The ATF site mediates downregulation of the cyclin A gene during contact inhibition in vascular endothelial cells

Abstract

Contact inhibition mediates monolayer formation and withdrawal from the cell cycle in vascular endothelial cells. In studying the cyclins--key regulators of the cell cycle--in bovine aortic endothelial cells (BAEC), we found that levels of cyclin A mRNA decreased in confluent BAEC despite the presence of 10% fetal calf serum. We then transfected into BAEC a series of plasmids containing various lengths of the human cyclin A 5' flanking sequence and the luciferase gene.
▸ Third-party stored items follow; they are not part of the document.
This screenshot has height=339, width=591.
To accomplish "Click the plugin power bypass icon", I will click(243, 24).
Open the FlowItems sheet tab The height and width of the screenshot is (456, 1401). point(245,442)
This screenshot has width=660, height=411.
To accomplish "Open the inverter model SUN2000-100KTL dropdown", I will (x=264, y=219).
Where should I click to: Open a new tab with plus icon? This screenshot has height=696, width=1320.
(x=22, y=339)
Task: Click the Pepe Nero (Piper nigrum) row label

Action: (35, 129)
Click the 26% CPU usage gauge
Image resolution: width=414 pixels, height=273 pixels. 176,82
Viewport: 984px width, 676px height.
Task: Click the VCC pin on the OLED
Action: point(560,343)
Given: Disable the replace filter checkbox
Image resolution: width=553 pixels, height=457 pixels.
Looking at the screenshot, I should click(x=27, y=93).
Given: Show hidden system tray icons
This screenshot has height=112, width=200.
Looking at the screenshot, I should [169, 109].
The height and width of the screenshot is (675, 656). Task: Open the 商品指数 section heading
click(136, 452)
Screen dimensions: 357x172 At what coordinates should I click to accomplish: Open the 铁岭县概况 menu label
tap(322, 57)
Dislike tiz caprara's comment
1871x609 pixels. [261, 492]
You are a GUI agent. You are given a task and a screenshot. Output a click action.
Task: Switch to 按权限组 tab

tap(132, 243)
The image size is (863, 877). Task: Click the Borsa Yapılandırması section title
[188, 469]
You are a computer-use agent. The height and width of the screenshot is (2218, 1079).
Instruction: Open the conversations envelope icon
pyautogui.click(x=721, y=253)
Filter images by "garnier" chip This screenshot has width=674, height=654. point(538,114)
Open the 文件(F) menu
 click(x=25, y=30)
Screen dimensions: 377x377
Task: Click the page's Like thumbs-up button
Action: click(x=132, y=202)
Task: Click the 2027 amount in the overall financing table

Plasmids containing 3,200, 516, 406, 266, or 133 bp of the human cyclin A promoter directed high luciferase activity in growing but not confluent BAEC. In contrast, a plasmid containing 23 bp of the cyclin A promoter was associated with a 65-fold reduction in activity in growing BAEC, and the promoter activities of this plasmid were identical in both growing and confluent BAEC. Mutation of the activating transcription factor (ATF) consensus sequence at bp -80 to -73 of the cyclin A promoter decreased its activity, indicating the critical role of the ATF site. We identified by gel mobility shift analysis protein complexes that bound to the ATF site in nuclear extracts from growing but not confluent BAEC and identified (with antibodies) ATF-1 as a binding protein in nuclear extracts from growing cells. Also, ATF-1 mRNA levels decreased in confluent BAEC. Taken together, these data suggest that the ATF site and its cognate binding proteins play an important role in the downregulation of cyclin A gene expression during contact inhibition.